La comparación con los Cedear es directa: ambos permiten exposición a empresas extranjeras, pero el Cedear puede ofrecer exención por la venta, mientras que la acción comprada en el exterior estaría sujeta al 15% de impuesto. En ambos casos, la tenencia está sujeta a Bienes Personales.
Finalmente, el tratamiento de los fondos comunes de inversión en Argentina depende de su composición. Un fondo puede disfrutar de la exención en Ganancias si el 75% de su cartera está compuesta por activos que también gozan de este beneficio. Si no se llega a este porcentaje, se determina un tratamiento proporcional basado en los activos que componen el fondo. Un criterio similar se aplica para la exención en Bienes Personales.

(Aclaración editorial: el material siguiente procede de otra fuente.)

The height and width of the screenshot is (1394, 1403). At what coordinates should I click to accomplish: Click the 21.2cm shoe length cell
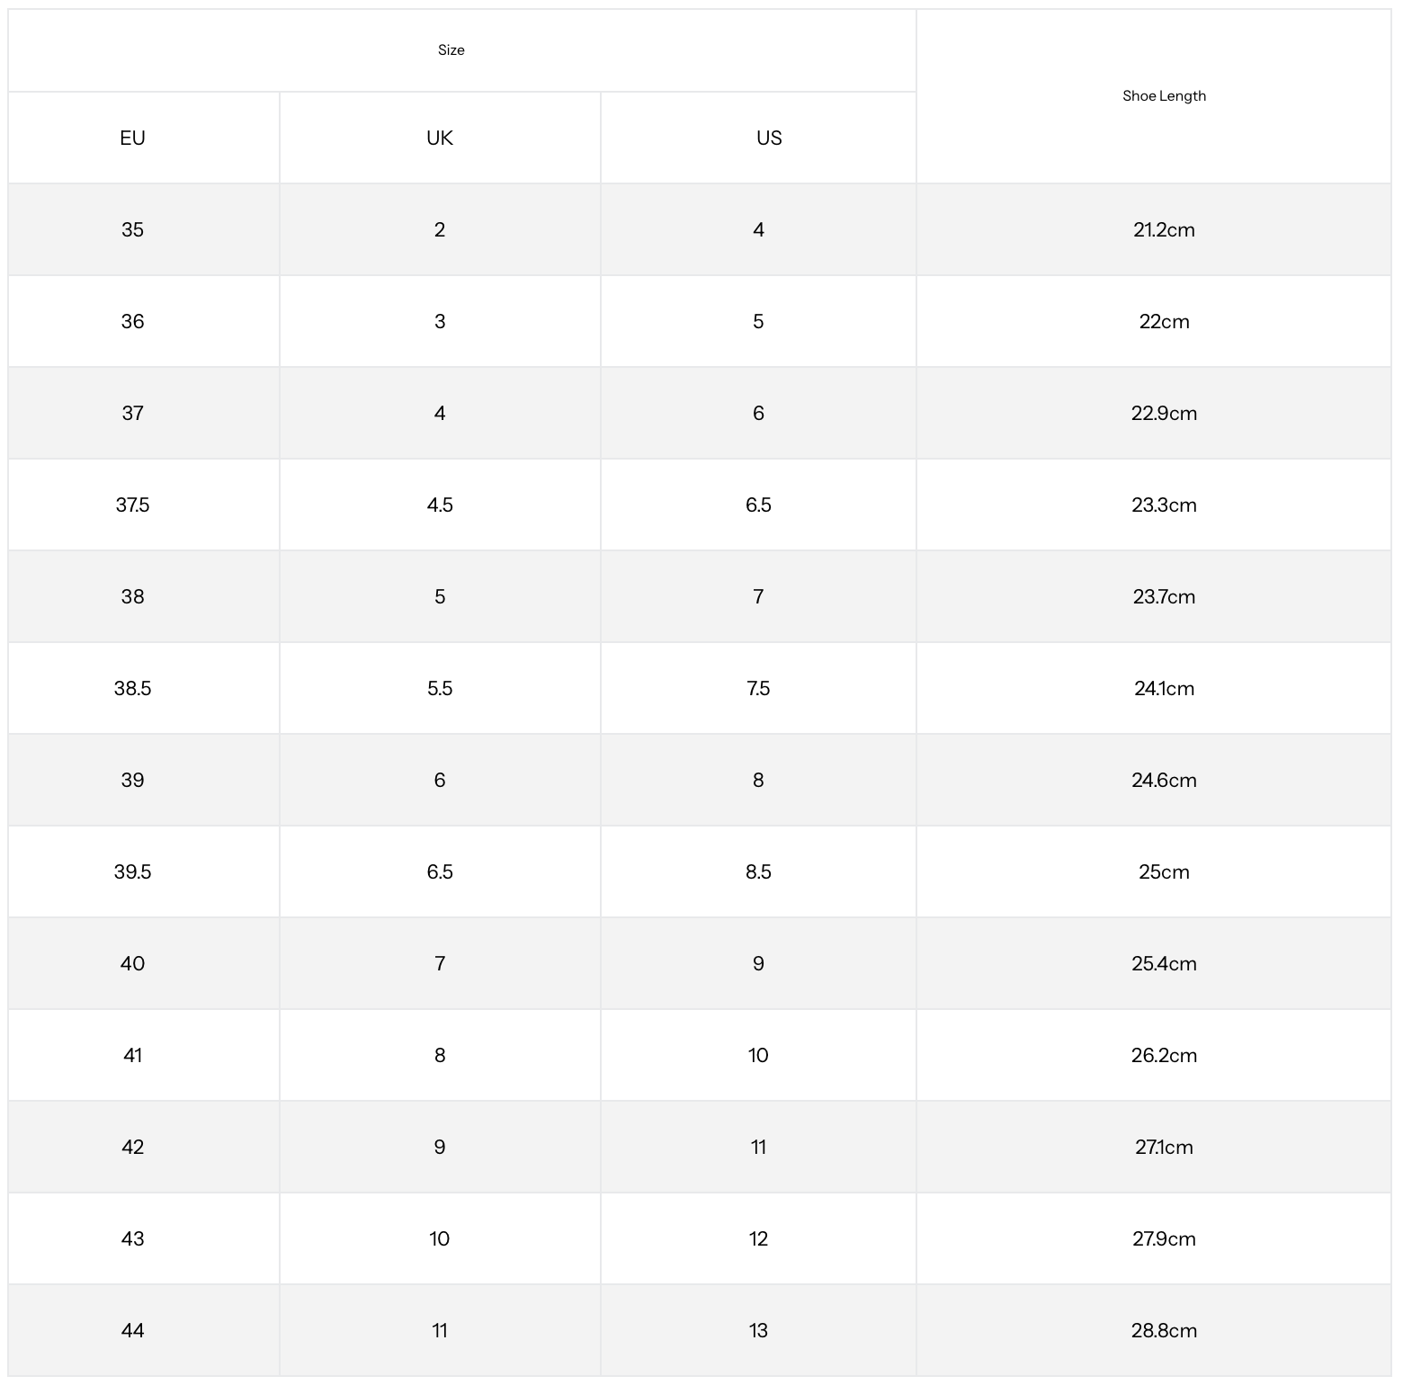tap(1164, 230)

Muchos fondos de liquidez rápida tienen una alta participación de depósitos y otras inversiones con tratamiento favorable. Sin embargo, es prudente no asumir que todos están exentos automáticamente.
“Es fundamental verificar la composición y el tratamiento que informa la administradora o la sociedad gerente del fondo”, sostuvo el especialista.

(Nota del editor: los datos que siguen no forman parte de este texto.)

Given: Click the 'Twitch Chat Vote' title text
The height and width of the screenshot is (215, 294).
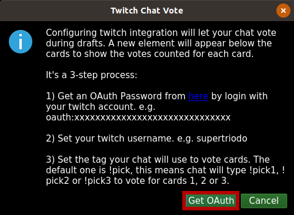Looking at the screenshot, I should click(x=147, y=11).
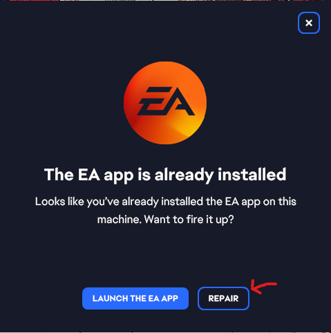Viewport: 331px width, 333px height.
Task: Select the heading 'The EA app is already installed'
Action: [165, 175]
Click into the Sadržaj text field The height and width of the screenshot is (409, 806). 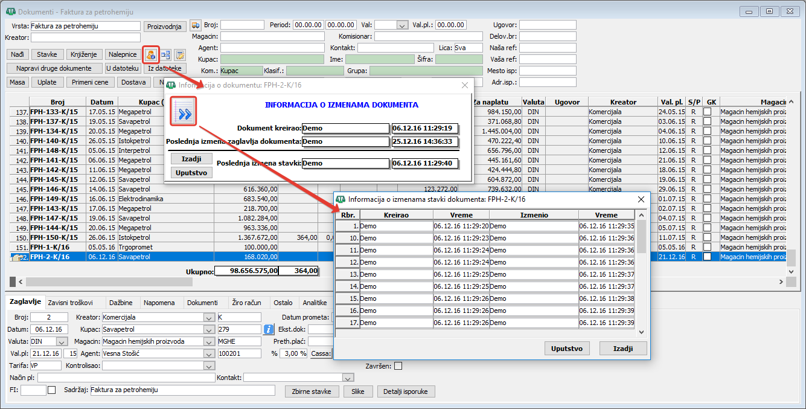tap(182, 390)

Dos fondos de liquidez inmediata con rendimientos similares pueden, sin embargo, presentar variaciones tributarias según la estructura de su cartera. Por último, los depósitos en los bancos argentinos están exentos de Bienes Personales, incluidas las cuentas en moneda extranjera. Desde 2026, también quedaron excluidos del régimen de retención de Ganancias los intereses generados por depósitos en moneda extranjera por parte de personas humanas y sucesiones indivisas.
No obstante, es crucial diferenciar entre ambos conceptos: la ausencia de retención por parte del banco no implica automáticamente que una renta esté exenta por ley. La resolución simplemente modifica el mecanismo de retención y no implica una alteración de la Ley de Ganancias.
Uno de los errores comunes consiste en interpretar que todo aumento en una inversión evaluada en pesos constituye una ganancia gravada. En el caso de activos del exterior y ciertos instrumentos con condiciones específicas, la diferencia de cambio debe separarse del resto. Si, por ejemplo, una acción aumenta un 10% en dólares mientras que el dólar sube un 30% frente al peso, la base imponible no será necesariamente el total del 43% de aumento en moneda local.
También es necesario distinguir entre Ganancias y Bienes Personales. En Ganancias, las variaciones de cotización no son gravadas generalmente hasta que se vende el activo o se recibe una renta, mientras que en Bienes Personales las inversiones alcanzadas deben ser valoradas según las normas vigentes al 31 de diciembre.